Activity:
State the number of lines in the listing below that contain the word "search", and nothing besides.
== Records provided
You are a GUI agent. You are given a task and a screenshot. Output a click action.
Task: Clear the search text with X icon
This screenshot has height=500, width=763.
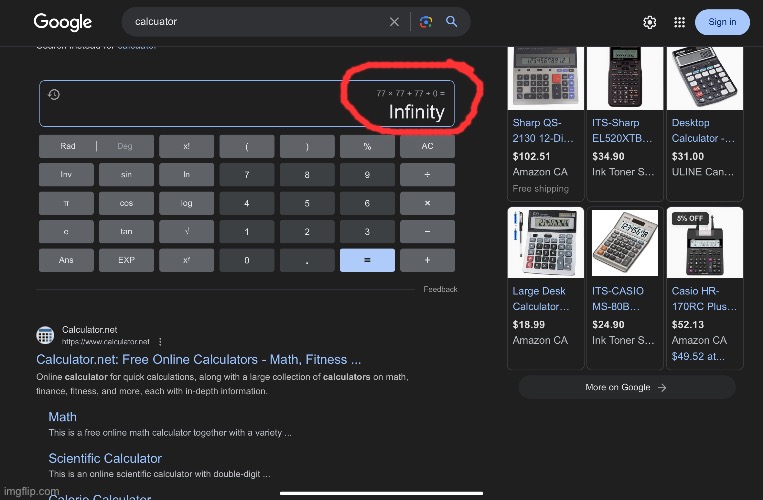(394, 22)
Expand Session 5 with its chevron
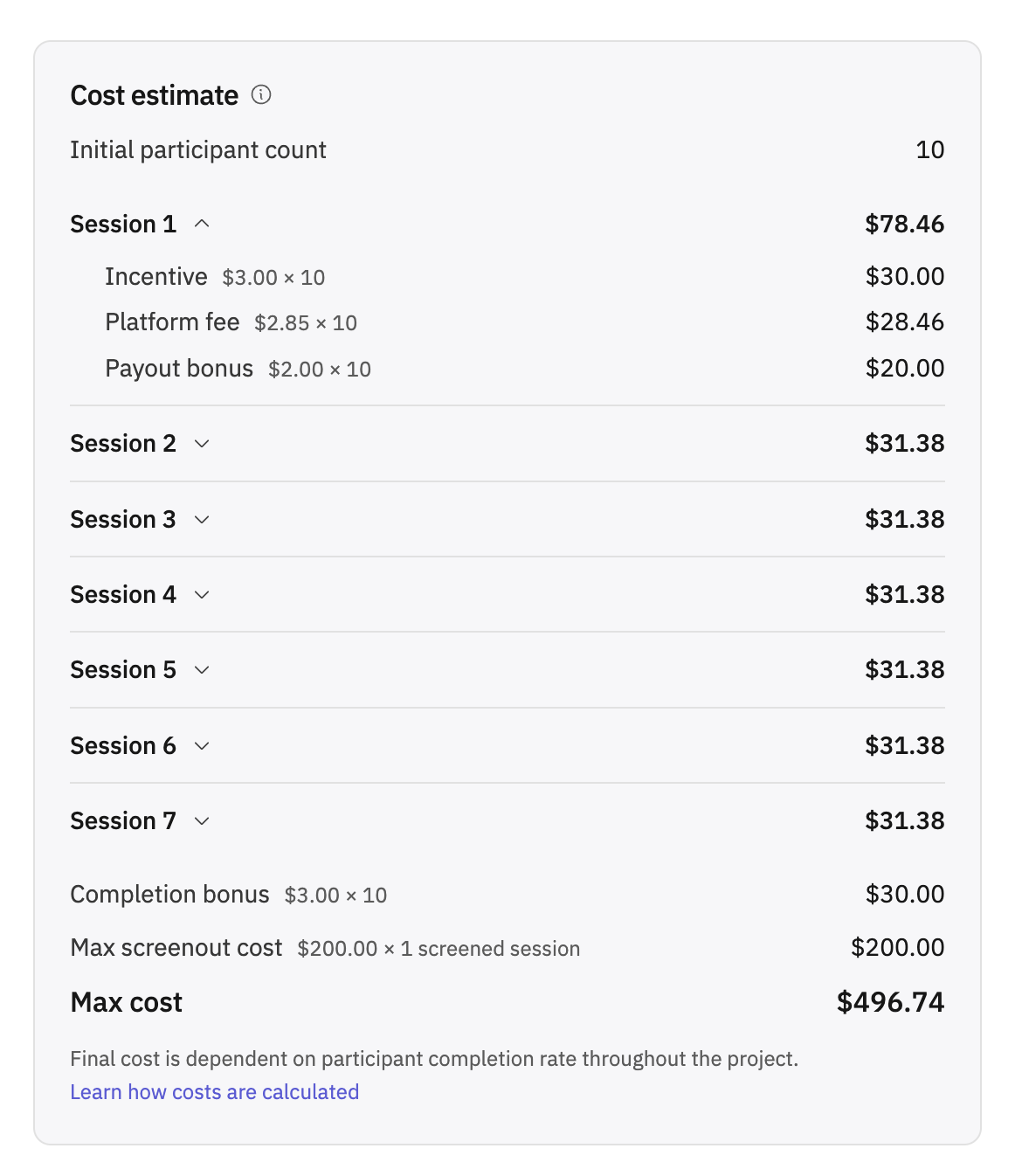This screenshot has width=1022, height=1176. 202,670
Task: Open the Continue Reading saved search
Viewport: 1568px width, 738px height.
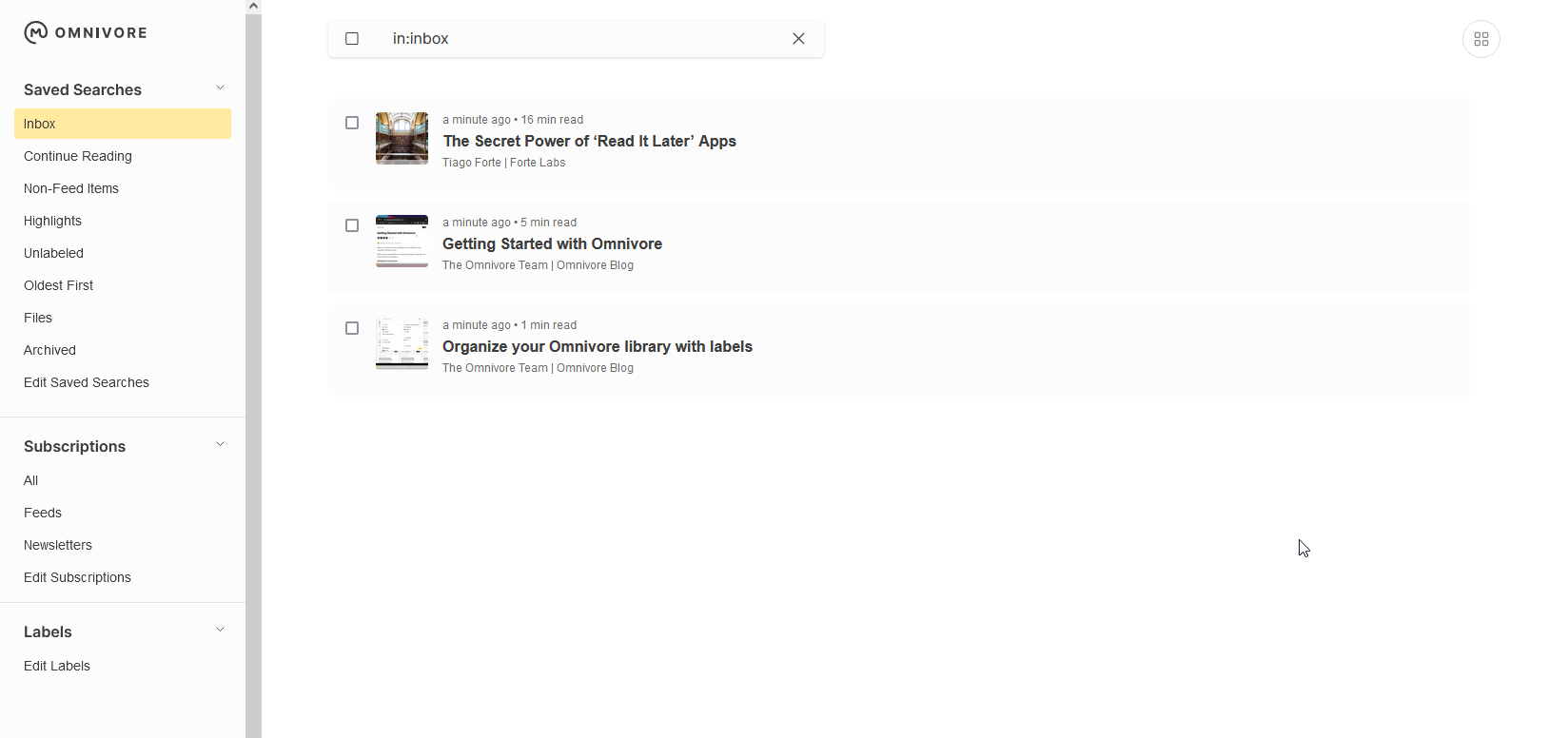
====
Output below:
2